[Start Document]
I've been walking around with people and been like, Okay, where's the Indian restaurant? and no one else can smell it and I don't figure it out until like a block and a half later when I see it across the street about 150 metres away.
I don't really think my sense of smell is extraordinary; I feel pretty average most days, but, like, I remember zeroing in on someone and having a disproportionate interest in them because they smelled amazing to me, like leather and eucalyptus, and their house smelled amazing, too, like green, because there were so many plants, and also, again, like eucalyptus - I never figured out where that smell was coming from; I think it might have been some kind of cream. They may have smelled nicer, too, because they ate really healthy.
...and somewhat embarrassingly in retrospect, I dated someone who wore leather and used a eucalyptus shaving cream. (I had not connected those dots together until now and am sort of personally offended.) I definitely move towards people who smell good to me and away from people who smell bad. Smokers aren't a real favourite with me. There's something that I pick up from ~50 year old men on the bus that they're wearing that smells sickly to me. There's a lot of perfumes I don't like and a few that I really do.
If I'm looking for a seat on public transit and I walk by someone who smells good I tend to sit near them on autopilot, which I sort of feel is a creepy werewolf thing, but I do not really have any qualms about this. It's mostly pretty subconscious and it's not like anyone else would notice any kind of unusual behaviour. I sat behind a guy last week who smelled amazing, like coffee and something sweet, but not sweetened coffee and it was great, A+ transit smell, but there was a point at which another smell interfered and it was sad, like cleaners coming into a rose-filled lobby with something incredibly bleach-heavy.
I tend to choose to surround myself with scents that are neutral or subtle. I'm particular about what I choose to wash my clothes with and if I'm picking out a product I'll probably go with the one that claims to be scentless or have no perfume - that tends to be safer for me.
Cooking smells are sort of annoying to me when they're not my own, because I'm sort of easily suggestible. Like, I pretty much never eat fries - but I have neighbours now who regularly make fish and chips, so I'm exposed to that smell, and (I'm a vegetarian) so I end up eating poutine and making sweet potato fries way more than I normally would. I ate a lot of fried rice and pizza when I lived somewhere else, for the same reason. The smell of cooking flows through open windows and through the cracks in doors and between floorboards.
So, that's a little bit of what smell is like for me, and why I've read fic and gone Sidney Crosby is a Sentinel? ...and he is standing where? He totally knows what is being cooked in that other room. What is this factual inaccuracy. *grumble* Like, it's fine, it's just weird to me, and really obvious that the writer isn't as tuned into their sense of smell as I am. Everyone's different.
Hopefully this will be useful to someone writing about werewolves or something and not just one big exposition of my personal weirdness.
[End Document]
- Short exercise A -
Rewrite the rows as a numbered list, from the line with "Task: Tap the 次数 field showing 700" up to and including the last line of the rows, leaving out any blank lines.
[Start Exercise data]
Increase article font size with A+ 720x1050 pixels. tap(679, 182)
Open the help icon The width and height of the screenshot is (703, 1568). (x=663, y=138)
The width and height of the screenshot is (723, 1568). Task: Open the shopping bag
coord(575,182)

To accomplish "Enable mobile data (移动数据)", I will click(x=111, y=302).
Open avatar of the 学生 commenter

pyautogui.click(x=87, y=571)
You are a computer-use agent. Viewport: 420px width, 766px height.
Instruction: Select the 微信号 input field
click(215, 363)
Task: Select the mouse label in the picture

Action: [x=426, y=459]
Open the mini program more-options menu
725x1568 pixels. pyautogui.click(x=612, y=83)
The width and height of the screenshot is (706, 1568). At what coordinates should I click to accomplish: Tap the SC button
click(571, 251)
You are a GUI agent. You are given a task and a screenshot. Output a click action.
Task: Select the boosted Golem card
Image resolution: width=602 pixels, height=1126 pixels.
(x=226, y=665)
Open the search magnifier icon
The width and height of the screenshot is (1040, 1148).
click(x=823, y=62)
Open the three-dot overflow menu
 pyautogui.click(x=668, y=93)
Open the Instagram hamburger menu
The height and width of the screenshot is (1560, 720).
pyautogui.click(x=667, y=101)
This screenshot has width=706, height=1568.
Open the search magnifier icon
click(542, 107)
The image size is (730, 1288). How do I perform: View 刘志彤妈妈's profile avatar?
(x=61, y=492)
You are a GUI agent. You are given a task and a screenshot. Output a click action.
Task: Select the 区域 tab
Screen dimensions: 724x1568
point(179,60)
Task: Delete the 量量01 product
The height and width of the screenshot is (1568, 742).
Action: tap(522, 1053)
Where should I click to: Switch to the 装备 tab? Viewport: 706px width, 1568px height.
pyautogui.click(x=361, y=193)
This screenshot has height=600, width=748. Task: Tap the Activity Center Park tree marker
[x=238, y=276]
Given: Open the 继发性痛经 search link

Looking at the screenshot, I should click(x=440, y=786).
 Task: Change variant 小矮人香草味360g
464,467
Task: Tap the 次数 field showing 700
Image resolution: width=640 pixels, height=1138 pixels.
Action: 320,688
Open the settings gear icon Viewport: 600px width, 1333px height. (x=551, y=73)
[End Exercise data]
- Short exercise B -
Print the part of the piece about smell from "I don't really" up to and including "ate really healthy.".

- Final result A -
1. Task: Tap the 次数 field showing 700
2. Image resolution: width=640 pixels, height=1138 pixels.
3. Action: 320,688
4. Open the settings gear icon Viewport: 600px width, 1333px height. (x=551, y=73)

- Final result B -
I don't really think my sense of smell is extraordinary; I feel pretty average most days, but, like, I remember zeroing in on someone and having a disproportionate interest in them because they smelled amazing to me, like leather and eucalyptus, and their house smelled amazing, too, like green, because there were so many plants, and also, again, like eucalyptus - I never figured out where that smell was coming from; I think it might have been some kind of cream. They may have smelled nicer, too, because they ate really healthy.